— WHAT TO WORK ON —
Emit the entire listing verbatim.
== LISTED RECORDS ==
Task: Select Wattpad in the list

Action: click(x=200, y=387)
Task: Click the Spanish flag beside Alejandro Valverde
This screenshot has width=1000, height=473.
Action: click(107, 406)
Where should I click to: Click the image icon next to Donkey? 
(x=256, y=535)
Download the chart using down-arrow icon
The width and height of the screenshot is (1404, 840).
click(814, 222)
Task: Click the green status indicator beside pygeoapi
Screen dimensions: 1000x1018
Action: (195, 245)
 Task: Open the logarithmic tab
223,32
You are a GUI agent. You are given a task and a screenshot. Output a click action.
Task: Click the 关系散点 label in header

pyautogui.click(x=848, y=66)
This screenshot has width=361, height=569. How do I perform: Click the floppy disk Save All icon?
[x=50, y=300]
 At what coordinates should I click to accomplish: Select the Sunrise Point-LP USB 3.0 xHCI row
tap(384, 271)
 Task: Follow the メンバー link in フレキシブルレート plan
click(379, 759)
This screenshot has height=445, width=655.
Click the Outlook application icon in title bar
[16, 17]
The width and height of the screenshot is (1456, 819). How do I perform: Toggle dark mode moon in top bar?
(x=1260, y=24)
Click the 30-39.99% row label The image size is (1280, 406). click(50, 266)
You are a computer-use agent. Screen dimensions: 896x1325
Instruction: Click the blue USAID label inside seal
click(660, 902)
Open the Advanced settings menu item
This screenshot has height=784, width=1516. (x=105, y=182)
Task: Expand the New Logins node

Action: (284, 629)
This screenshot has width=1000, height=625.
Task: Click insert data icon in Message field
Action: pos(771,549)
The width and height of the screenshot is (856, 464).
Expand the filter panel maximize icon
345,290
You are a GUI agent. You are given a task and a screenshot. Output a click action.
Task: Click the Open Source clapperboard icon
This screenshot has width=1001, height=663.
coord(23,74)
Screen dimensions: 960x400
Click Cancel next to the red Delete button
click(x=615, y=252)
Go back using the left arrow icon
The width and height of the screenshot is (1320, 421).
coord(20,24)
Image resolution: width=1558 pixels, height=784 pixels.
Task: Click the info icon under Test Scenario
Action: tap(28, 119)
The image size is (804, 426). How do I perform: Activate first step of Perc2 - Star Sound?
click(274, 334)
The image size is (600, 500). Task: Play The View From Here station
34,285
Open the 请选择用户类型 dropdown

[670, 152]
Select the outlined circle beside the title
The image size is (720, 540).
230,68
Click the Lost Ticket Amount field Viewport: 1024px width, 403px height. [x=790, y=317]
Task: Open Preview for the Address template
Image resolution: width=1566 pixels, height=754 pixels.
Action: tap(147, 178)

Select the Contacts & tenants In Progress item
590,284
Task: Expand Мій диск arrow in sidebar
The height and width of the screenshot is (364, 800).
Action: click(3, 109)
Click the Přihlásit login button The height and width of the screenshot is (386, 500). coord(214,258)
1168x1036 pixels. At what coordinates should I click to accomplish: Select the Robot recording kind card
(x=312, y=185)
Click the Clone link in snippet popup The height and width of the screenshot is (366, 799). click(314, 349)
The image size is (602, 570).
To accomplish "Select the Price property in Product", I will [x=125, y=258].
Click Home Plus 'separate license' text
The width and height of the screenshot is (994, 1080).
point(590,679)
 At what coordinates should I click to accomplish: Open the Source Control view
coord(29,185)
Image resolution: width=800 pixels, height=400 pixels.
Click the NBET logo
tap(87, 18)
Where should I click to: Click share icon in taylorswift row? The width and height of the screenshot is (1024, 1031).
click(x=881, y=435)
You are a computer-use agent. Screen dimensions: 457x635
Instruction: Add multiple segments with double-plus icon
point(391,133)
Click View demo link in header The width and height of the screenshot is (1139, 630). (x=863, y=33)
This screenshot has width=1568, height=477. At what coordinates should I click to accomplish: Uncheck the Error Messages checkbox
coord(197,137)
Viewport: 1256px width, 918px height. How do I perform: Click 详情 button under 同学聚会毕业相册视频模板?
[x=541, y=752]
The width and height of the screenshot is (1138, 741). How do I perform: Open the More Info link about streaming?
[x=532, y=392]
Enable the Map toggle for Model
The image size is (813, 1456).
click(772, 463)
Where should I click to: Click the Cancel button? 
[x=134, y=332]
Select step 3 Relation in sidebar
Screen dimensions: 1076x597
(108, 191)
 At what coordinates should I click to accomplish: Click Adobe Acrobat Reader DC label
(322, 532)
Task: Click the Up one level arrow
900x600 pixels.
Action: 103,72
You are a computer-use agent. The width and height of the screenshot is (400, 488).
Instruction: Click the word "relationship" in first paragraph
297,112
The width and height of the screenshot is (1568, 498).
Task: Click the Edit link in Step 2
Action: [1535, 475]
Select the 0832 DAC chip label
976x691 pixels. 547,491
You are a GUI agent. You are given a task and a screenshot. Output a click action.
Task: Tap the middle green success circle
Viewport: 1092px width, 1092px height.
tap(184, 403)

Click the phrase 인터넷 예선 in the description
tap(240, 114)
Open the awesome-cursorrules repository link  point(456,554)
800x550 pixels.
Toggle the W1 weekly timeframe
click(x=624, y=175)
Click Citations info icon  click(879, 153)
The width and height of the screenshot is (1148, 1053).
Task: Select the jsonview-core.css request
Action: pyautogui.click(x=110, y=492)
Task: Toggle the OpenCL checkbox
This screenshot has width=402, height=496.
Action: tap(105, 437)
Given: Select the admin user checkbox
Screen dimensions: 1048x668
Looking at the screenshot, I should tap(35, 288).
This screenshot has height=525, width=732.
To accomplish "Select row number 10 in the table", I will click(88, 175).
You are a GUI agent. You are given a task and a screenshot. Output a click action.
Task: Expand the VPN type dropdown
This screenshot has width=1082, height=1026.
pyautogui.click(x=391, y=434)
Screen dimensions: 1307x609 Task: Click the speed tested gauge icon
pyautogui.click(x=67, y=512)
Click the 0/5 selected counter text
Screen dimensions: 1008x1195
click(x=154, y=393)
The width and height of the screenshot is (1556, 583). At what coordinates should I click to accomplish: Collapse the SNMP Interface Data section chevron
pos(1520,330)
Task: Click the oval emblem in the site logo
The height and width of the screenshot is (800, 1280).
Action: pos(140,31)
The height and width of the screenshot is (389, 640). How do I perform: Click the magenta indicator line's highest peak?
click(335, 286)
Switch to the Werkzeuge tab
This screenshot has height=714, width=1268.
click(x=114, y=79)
===
— ANSWER AREA —
Task: Select Wattpad in the list

Action: click(x=200, y=387)
Task: Click the Spanish flag beside Alejandro Valverde
This screenshot has width=1000, height=473.
Action: click(107, 406)
Where should I click to: Click the image icon next to Donkey? 
(x=256, y=535)
Download the chart using down-arrow icon
The width and height of the screenshot is (1404, 840).
click(814, 222)
Task: Click the green status indicator beside pygeoapi
Screen dimensions: 1000x1018
Action: (195, 245)
 Task: Open the logarithmic tab
223,32
You are a GUI agent. You are given a task and a screenshot. Output a click action.
Task: Click the 关系散点 label in header

pyautogui.click(x=848, y=66)
This screenshot has width=361, height=569. How do I perform: Click the floppy disk Save All icon?
[x=50, y=300]
 At what coordinates should I click to accomplish: Select the Sunrise Point-LP USB 3.0 xHCI row
tap(384, 271)
 Task: Follow the メンバー link in フレキシブルレート plan
click(379, 759)
This screenshot has height=445, width=655.
Click the Outlook application icon in title bar
[16, 17]
The width and height of the screenshot is (1456, 819). How do I perform: Toggle dark mode moon in top bar?
(x=1260, y=24)
Click the 30-39.99% row label The image size is (1280, 406). click(50, 266)
You are a computer-use agent. Screen dimensions: 896x1325
Instruction: Click the blue USAID label inside seal
click(660, 902)
Open the Advanced settings menu item
This screenshot has height=784, width=1516. (x=105, y=182)
Task: Expand the New Logins node

Action: (284, 629)
This screenshot has width=1000, height=625.
Task: Click insert data icon in Message field
Action: pos(771,549)
The width and height of the screenshot is (856, 464).
Expand the filter panel maximize icon
345,290
You are a GUI agent. You are given a task and a screenshot. Output a click action.
Task: Click the Open Source clapperboard icon
This screenshot has width=1001, height=663.
coord(23,74)
Screen dimensions: 960x400
Click Cancel next to the red Delete button
click(x=615, y=252)
Go back using the left arrow icon
The width and height of the screenshot is (1320, 421).
coord(20,24)
Image resolution: width=1558 pixels, height=784 pixels.
Task: Click the info icon under Test Scenario
Action: tap(28, 119)
The image size is (804, 426). How do I perform: Activate first step of Perc2 - Star Sound?
click(274, 334)
The image size is (600, 500). Task: Play The View From Here station
34,285
Open the 请选择用户类型 dropdown

[670, 152]
Select the outlined circle beside the title
The image size is (720, 540).
230,68
Click the Lost Ticket Amount field Viewport: 1024px width, 403px height. [x=790, y=317]
Task: Open Preview for the Address template
Image resolution: width=1566 pixels, height=754 pixels.
Action: tap(147, 178)

Select the Contacts & tenants In Progress item
590,284
Task: Expand Мій диск arrow in sidebar
The height and width of the screenshot is (364, 800).
Action: click(3, 109)
Click the Přihlásit login button The height and width of the screenshot is (386, 500). coord(214,258)
1168x1036 pixels. At what coordinates should I click to accomplish: Select the Robot recording kind card
(x=312, y=185)
Click the Clone link in snippet popup The height and width of the screenshot is (366, 799). click(314, 349)
The image size is (602, 570).
To accomplish "Select the Price property in Product", I will [x=125, y=258].
Click Home Plus 'separate license' text
The width and height of the screenshot is (994, 1080).
point(590,679)
 At what coordinates should I click to accomplish: Open the Source Control view
coord(29,185)
Image resolution: width=800 pixels, height=400 pixels.
Click the NBET logo
tap(87, 18)
Where should I click to: Click share icon in taylorswift row? The width and height of the screenshot is (1024, 1031).
click(x=881, y=435)
You are a computer-use agent. Screen dimensions: 457x635
Instruction: Add multiple segments with double-plus icon
point(391,133)
Click View demo link in header The width and height of the screenshot is (1139, 630). (x=863, y=33)
This screenshot has width=1568, height=477. At what coordinates should I click to accomplish: Uncheck the Error Messages checkbox
coord(197,137)
Viewport: 1256px width, 918px height. How do I perform: Click 详情 button under 同学聚会毕业相册视频模板?
[x=541, y=752]
The width and height of the screenshot is (1138, 741). How do I perform: Open the More Info link about streaming?
[x=532, y=392]
Enable the Map toggle for Model
The image size is (813, 1456).
click(772, 463)
Where should I click to: Click the Cancel button? 
[x=134, y=332]
Select step 3 Relation in sidebar
Screen dimensions: 1076x597
(108, 191)
 At what coordinates should I click to accomplish: Click Adobe Acrobat Reader DC label
(322, 532)
Task: Click the Up one level arrow
900x600 pixels.
Action: 103,72
You are a computer-use agent. The width and height of the screenshot is (400, 488).
Instruction: Click the word "relationship" in first paragraph
297,112
The width and height of the screenshot is (1568, 498).
Task: Click the Edit link in Step 2
Action: [1535, 475]
Select the 0832 DAC chip label
976x691 pixels. 547,491
You are a GUI agent. You are given a task and a screenshot. Output a click action.
Task: Tap the middle green success circle
Viewport: 1092px width, 1092px height.
tap(184, 403)

Click the phrase 인터넷 예선 in the description
tap(240, 114)
Open the awesome-cursorrules repository link  point(456,554)
800x550 pixels.
Toggle the W1 weekly timeframe
click(x=624, y=175)
Click Citations info icon  click(879, 153)
The width and height of the screenshot is (1148, 1053).
Task: Select the jsonview-core.css request
Action: pyautogui.click(x=110, y=492)
Task: Toggle the OpenCL checkbox
This screenshot has width=402, height=496.
Action: tap(105, 437)
Given: Select the admin user checkbox
Screen dimensions: 1048x668
Looking at the screenshot, I should tap(35, 288).
This screenshot has height=525, width=732.
To accomplish "Select row number 10 in the table", I will click(88, 175).
You are a GUI agent. You are given a task and a screenshot. Output a click action.
Task: Expand the VPN type dropdown
This screenshot has width=1082, height=1026.
pyautogui.click(x=391, y=434)
Screen dimensions: 1307x609 Task: Click the speed tested gauge icon
pyautogui.click(x=67, y=512)
Click the 0/5 selected counter text
Screen dimensions: 1008x1195
click(x=154, y=393)
The width and height of the screenshot is (1556, 583). At what coordinates should I click to accomplish: Collapse the SNMP Interface Data section chevron
pos(1520,330)
Task: Click the oval emblem in the site logo
The height and width of the screenshot is (800, 1280).
Action: pos(140,31)
The height and width of the screenshot is (389, 640). How do I perform: Click the magenta indicator line's highest peak?
click(335, 286)
Switch to the Werkzeuge tab
This screenshot has height=714, width=1268.
click(x=114, y=79)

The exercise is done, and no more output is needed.